_Extrait du document_:
# # # # #

Le contrat, faussement intitulé "contrat de prestations de services réciproques", accordant un droit de jouissance sur un local situé dans un "village de marques", doit être qualifié de bail commercial dès lors que le cocontractant dispose d'une clientèle propre et que les contraintes qui lui sont imposées ne sont pas incompatibles avec le libre exercice de son exploitation, même si l'action en requalification est exercée plus de deux années après la conclusion du contrat, la fraude ayant suspendu le délai de prescription. Tel est l'enseignement d'un arrêt de la Cour de cassation du 19 novembre 2015 (Cass. civ. 3, 19 novembre 2015, n° 14-13.882, F-D).
I. Les faits et la procédure
En l’espèce, des sociétés avaient conclu un « contrat de prestations de services réciproques », l’une donnant à l’autre, pour une durée indéterminée, la jouissance d'une boutique à usage commercial en vue de la vente de ses articles, située dans un « village de marques », moyennant le versement d'une redevance de 20 % du chiffre d'affaires hors taxes, chacune des parties ayant la faculté de résilier le contrat avec un préavis de 10 mois.
Le 4 mars 2011, la partie qui avait concédé à l’autre la jouissance de la boutique avait notifié son intention de résilier le contrat avec effet au 4 janvier 2012.

# # # # #

_Données fournies_:
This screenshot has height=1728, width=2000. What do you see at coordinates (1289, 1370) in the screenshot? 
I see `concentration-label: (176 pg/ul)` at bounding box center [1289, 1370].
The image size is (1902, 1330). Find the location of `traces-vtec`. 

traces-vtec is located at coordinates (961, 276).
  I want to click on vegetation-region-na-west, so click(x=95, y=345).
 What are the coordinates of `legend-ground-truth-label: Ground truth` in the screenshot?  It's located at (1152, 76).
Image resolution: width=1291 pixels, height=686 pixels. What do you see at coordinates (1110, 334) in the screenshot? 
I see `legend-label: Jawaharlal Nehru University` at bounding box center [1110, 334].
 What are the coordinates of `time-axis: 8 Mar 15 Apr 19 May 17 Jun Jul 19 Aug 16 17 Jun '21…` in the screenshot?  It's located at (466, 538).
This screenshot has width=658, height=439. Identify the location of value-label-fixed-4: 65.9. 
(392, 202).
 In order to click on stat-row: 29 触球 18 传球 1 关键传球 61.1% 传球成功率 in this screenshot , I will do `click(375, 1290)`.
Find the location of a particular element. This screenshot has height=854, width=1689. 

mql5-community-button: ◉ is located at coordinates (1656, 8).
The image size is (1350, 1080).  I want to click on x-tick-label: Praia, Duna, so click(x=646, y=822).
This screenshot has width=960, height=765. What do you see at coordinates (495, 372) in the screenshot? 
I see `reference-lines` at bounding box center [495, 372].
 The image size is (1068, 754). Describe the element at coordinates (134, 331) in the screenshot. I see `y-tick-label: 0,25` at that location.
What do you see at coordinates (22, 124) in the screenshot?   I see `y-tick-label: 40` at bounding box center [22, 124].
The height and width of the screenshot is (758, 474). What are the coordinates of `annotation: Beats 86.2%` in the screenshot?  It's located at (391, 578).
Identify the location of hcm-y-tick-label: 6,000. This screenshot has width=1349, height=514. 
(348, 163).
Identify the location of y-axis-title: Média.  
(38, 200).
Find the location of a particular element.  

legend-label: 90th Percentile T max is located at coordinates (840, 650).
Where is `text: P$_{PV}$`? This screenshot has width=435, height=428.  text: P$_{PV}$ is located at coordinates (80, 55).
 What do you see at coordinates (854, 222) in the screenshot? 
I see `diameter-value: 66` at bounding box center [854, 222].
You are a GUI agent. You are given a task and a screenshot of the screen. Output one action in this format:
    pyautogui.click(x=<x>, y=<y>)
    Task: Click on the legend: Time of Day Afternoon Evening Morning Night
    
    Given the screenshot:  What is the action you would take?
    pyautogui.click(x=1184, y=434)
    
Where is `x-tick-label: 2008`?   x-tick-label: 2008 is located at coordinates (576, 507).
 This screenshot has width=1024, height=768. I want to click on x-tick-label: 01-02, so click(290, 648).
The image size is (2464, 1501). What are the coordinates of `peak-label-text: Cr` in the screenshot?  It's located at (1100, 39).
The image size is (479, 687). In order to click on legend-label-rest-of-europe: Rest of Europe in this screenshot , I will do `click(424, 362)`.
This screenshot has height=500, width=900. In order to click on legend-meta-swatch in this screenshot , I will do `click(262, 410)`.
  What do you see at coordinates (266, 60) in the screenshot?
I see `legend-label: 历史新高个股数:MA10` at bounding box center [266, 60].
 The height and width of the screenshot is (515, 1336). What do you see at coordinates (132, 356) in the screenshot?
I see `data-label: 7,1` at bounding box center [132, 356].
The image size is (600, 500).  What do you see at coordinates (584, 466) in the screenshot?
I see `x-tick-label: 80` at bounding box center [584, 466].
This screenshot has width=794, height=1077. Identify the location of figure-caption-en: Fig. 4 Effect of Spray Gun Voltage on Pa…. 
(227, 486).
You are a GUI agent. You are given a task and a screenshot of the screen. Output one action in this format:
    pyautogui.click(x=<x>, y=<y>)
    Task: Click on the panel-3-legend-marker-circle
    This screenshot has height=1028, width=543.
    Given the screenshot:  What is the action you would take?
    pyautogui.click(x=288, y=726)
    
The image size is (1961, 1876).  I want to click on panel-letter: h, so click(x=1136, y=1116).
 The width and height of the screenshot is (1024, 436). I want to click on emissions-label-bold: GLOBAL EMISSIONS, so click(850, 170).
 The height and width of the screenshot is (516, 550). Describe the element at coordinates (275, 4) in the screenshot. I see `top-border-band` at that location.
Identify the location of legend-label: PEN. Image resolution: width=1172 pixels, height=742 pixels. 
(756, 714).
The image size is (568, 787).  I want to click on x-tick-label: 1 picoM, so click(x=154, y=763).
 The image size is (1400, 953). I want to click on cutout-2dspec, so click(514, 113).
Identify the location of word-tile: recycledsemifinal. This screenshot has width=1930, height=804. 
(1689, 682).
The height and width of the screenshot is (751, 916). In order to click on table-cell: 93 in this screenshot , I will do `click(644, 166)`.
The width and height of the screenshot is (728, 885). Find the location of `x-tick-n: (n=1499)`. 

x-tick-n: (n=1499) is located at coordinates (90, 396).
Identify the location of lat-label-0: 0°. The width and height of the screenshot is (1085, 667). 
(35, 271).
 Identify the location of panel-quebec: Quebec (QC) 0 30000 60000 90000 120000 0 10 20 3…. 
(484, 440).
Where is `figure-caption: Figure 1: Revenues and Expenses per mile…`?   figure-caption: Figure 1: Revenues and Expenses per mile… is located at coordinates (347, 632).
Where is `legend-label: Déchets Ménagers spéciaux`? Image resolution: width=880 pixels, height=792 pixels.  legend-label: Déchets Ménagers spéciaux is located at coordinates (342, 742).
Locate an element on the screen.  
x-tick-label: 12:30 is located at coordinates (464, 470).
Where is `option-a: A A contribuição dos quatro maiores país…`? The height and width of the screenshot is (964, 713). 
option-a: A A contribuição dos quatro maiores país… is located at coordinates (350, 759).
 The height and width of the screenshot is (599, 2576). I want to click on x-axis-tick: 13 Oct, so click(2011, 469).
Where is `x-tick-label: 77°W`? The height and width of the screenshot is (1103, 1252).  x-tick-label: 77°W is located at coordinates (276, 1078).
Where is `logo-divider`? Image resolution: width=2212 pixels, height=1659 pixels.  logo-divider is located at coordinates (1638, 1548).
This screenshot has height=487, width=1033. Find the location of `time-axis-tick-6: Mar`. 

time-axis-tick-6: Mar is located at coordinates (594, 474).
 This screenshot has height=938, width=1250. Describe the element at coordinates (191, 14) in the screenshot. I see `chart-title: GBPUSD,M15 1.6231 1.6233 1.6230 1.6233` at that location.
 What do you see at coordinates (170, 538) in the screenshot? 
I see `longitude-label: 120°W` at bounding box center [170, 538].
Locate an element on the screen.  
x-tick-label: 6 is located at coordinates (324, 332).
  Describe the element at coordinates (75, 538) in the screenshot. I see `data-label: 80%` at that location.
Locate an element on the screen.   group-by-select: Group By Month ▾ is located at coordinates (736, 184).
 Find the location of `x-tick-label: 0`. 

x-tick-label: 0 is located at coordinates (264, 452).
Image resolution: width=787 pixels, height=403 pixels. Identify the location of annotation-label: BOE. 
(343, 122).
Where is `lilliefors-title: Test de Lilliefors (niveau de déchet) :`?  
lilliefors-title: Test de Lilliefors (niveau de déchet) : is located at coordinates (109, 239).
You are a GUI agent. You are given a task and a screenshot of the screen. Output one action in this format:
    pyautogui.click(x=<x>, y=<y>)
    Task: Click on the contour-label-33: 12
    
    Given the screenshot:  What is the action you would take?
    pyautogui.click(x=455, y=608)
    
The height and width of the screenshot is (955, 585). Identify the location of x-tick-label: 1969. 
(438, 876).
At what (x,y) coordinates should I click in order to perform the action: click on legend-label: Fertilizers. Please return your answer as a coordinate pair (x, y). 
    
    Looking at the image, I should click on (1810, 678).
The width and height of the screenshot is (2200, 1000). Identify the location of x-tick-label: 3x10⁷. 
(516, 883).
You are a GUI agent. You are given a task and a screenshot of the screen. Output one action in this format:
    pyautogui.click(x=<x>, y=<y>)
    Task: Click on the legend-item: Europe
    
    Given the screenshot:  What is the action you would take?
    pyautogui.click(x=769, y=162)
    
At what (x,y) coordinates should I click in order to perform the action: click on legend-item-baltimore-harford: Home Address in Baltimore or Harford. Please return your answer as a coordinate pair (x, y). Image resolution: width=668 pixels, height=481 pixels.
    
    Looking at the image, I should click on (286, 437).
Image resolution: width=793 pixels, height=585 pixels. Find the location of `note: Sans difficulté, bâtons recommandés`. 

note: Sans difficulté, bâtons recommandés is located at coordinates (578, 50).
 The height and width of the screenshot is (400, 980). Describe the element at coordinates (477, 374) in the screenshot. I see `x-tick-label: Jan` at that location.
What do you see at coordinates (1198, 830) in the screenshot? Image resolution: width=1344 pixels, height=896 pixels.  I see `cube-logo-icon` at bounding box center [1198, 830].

# # # # #

_Consigne 1_:
Recopiez intégralement l'extrait du document sur la requalification du contrat en bail commercial.
_Consigne 2_:
Dans les entrées, depuis leur début jusqu'à la ligne contenant « In order to click on stat-row: 29 » incluse, remplacez « screenshot » par « capture ». Donnez uniquement ces lignes, sans aucun autre changement.

_Réponse rédigée 1_:
Le contrat, faussement intitulé "contrat de prestations de services réciproques", accordant un droit de jouissance sur un local situé dans un "village de marques", doit être qualifié de bail commercial dès lors que le cocontractant dispose d'une clientèle propre et que les contraintes qui lui sont imposées ne sont pas incompatibles avec le libre exercice de son exploitation, même si l'action en requalification est exercée plus de deux années après la conclusion du contrat, la fraude ayant suspendu le délai de prescription. Tel est l'enseignement d'un arrêt de la Cour de cassation du 19 novembre 2015 (Cass. civ. 3, 19 novembre 2015, n° 14-13.882, F-D).
I. Les faits et la procédure
En l’espèce, des sociétés avaient conclu un « contrat de prestations de services réciproques », l’une donnant à l’autre, pour une durée indéterminée, la jouissance d'une boutique à usage commercial en vue de la vente de ses articles, située dans un « village de marques », moyennant le versement d'une redevance de 20 % du chiffre d'affaires hors taxes, chacune des parties ayant la faculté de résilier le contrat avec un préavis de 10 mois.
Le 4 mars 2011, la partie qui avait concédé à l’autre la jouissance de la boutique avait notifié son intention de résilier le contrat avec effet au 4 janvier 2012.

_Réponse rédigée 2_:
This capture has height=1728, width=2000. What do you see at coordinates (1289, 1370) in the capture? 
I see `concentration-label: (176 pg/ul)` at bounding box center [1289, 1370].
The image size is (1902, 1330). Find the location of `traces-vtec`. 

traces-vtec is located at coordinates (961, 276).
  I want to click on vegetation-region-na-west, so click(x=95, y=345).
 What are the coordinates of `legend-ground-truth-label: Ground truth` in the capture?  It's located at (1152, 76).
Image resolution: width=1291 pixels, height=686 pixels. What do you see at coordinates (1110, 334) in the capture? 
I see `legend-label: Jawaharlal Nehru University` at bounding box center [1110, 334].
 What are the coordinates of `time-axis: 8 Mar 15 Apr 19 May 17 Jun Jul 19 Aug 16 17 Jun '21…` in the capture?  It's located at (466, 538).
This capture has width=658, height=439. Identify the location of value-label-fixed-4: 65.9. 
(392, 202).
 In order to click on stat-row: 29 触球 18 传球 1 关键传球 61.1% 传球成功率 in this capture , I will do `click(375, 1290)`.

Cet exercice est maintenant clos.